§ Exercise
Continue the post about estimating a Hamilton regime switching model with R code, picking up right after its last sentence.

§ Source text
========================================================================
Hamilton Regime Switching Model using R code
[This article was first published on K & L Fintech Modeling, and kindly contributed to R-bloggers]. (You can report issue about the content on this page here)
Want to share your content on R-bloggers? click here if you have a blog, or here if you don't.
This post estimates parameters of a regime switching model directly by using R code. The same model was already implemented by using MSwM R package in the previous post. Through this hand-on example I hope we can learn the process of Hamilton filtering more deeply. Want to share your content on R-bloggers? click here if you have a blog, or here if you don't.
Hamilton Regime Switching Model using R code
In the previous post below, we used MSwM R package to estimate parameters of the two-state regime switching model. In this post we directly estimate it with the sequence of Hamilton filter.
Regime Switching model
A two-state regime switching linear regression model and a transition probability matrix are of the following forms.
\[\begin{align} &y_t = c_{s_t} + \beta_{s_t}x_t + \epsilon_{s_t,t}, \quad \epsilon_{s_t,t} \sim N(0,\sigma_{s_t}) \\ \\ &P(s_t=j|s_{t−1}=i) = P_{ij} = \begin{bmatrix} p_{00} & p_{01} \\ p_{10} & p_{11} \end{bmatrix} \end{align}\] Here \(s_t\) can take on 0 or 1 and \(p_{ij}\) is the probability of transitioning from regime \(i\) at time \(t-1\) to regime \(j\) at time \(t\).
Hamilton Filtering
Hamilton filter is of the following sequence as we presented it in the previous post.
========================================================================
§ Source data
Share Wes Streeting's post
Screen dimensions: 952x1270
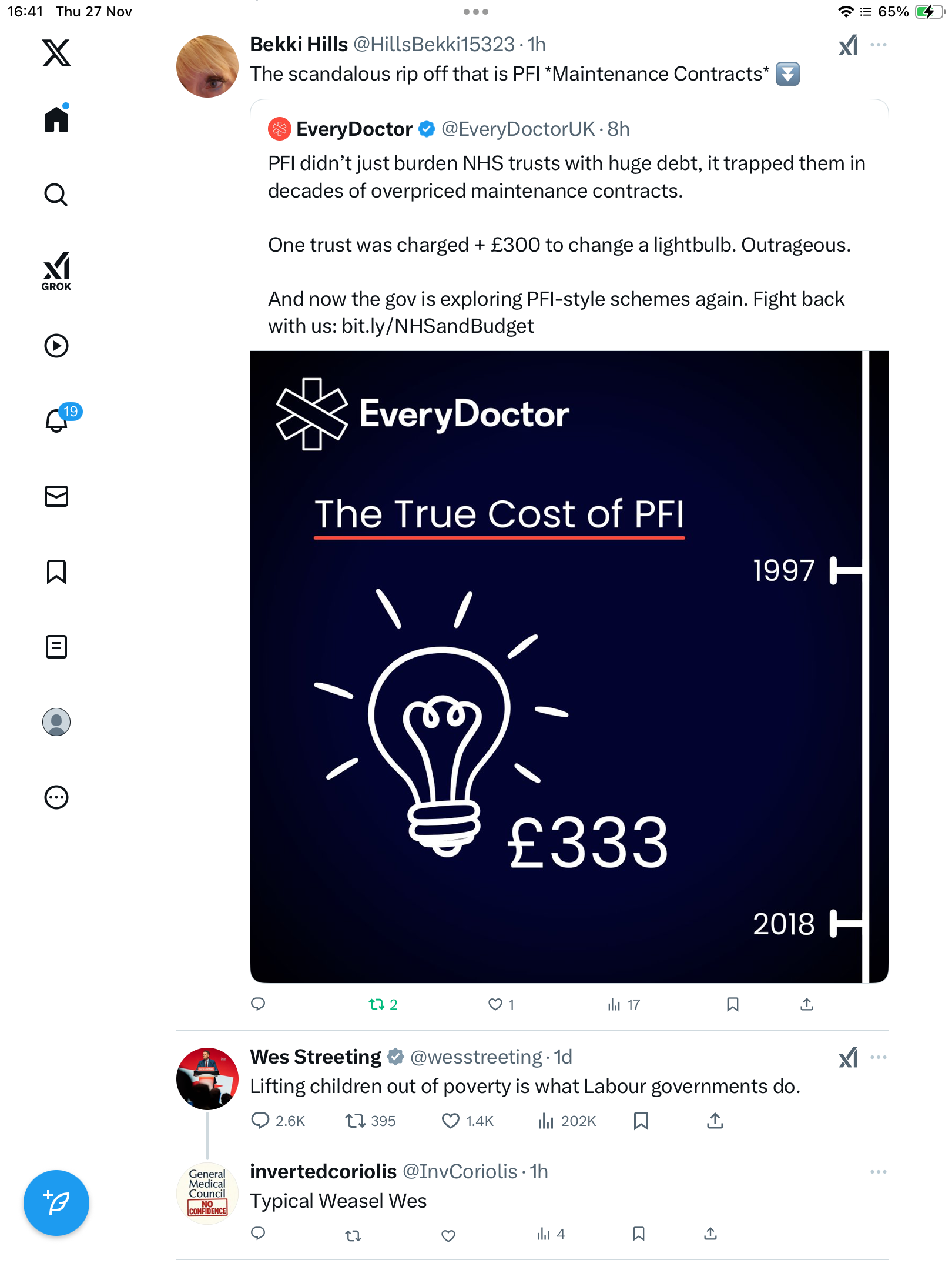click(x=715, y=1121)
========================================================================
§ Reply to the exercise
1) \(t-1\) state (previous state) \[\begin{align} \xi_{i,t-1} &= P(s_{t-1} = i|\tilde{y}_{t-1};\mathbf{\theta}) \end{align}\] 2) state transition from \(i\) to \(j\) (state propagation) \[\begin{align} p_{ij} \end{align}\] 3) densities under the two regimes at \(t\) (data observations and state dependent errors) \[\begin{align} \eta_{jt} = \frac{1}{\sqrt{2\pi}\sigma}\exp\left[-\frac{(y_t-c_j-\beta_j x_t)^2}{2\sigma_j^2}\right] \end{align}\] 4) conditional density of the time \(t\) observation (combined likelihood with state being collapsed): \[\begin{align} f(y_t|\tilde{y}_{t-1};\mathbf{\theta}) &= \xi_{0,t-1}p_{00}\eta_{0t} + \xi_{0,t-1}p_{01}\eta_{1t} \\ &+ \xi_{1,t-1}p_{10}\eta_{0t} + \xi_{1,t-1}p_{11}\eta_{1t} \end{align}\] 5) \(t\) posterior state (corrected from previous state) \[\begin{align} \xi_{jt} = \frac{\sum_{i=0}^{1} \xi_{i,t-1}p_{ij}\eta_{jt}} {f(y_t|\tilde{y}_{t-1};\mathbf{\theta})} \end{align}\] 6) use posterior state at time \(t\) as previous state a time \(t+1\) (substitution) \[\begin{align} \xi_{jt} \rightarrow \xi_{i,t-1} \end{align}\] 7) iterate 1) ~ 6) from t = 1 to T |
As a result of executing this iteration, the sample conditional log likelihood of the observed data can be calculated in the following way. \[\begin{align} \log f(\tilde{y}_{t}|y_0;\mathbf{\theta}) = \sum_{t=1}^{T}{ f(y_t|\tilde{y}_{t-1};\mathbf{\theta}) } \end{align}\] With this log-likelihood function, we use a numerical optimization to find the best fitting parameter set(\(\tilde{\mathbf{\theta}}\)).
Numerical Optimization
To start iterations of the Hamilton filter, we need to set \(\xi_{i,0} \) and in most cases the unconditional state probabilities are used. \[\begin{align} \xi_{0,0} &= \frac{1 – p_{11}}{2 – p_{00} – p_{11}} \\ \xi_{1,0} &= 1 – \xi_{0,0} \end{align}\]
R code
The following R code implement MLE parameter estimation of two-state regime switching model with the same date as in the previous post. This code is line with the process of the Hamilton filtering.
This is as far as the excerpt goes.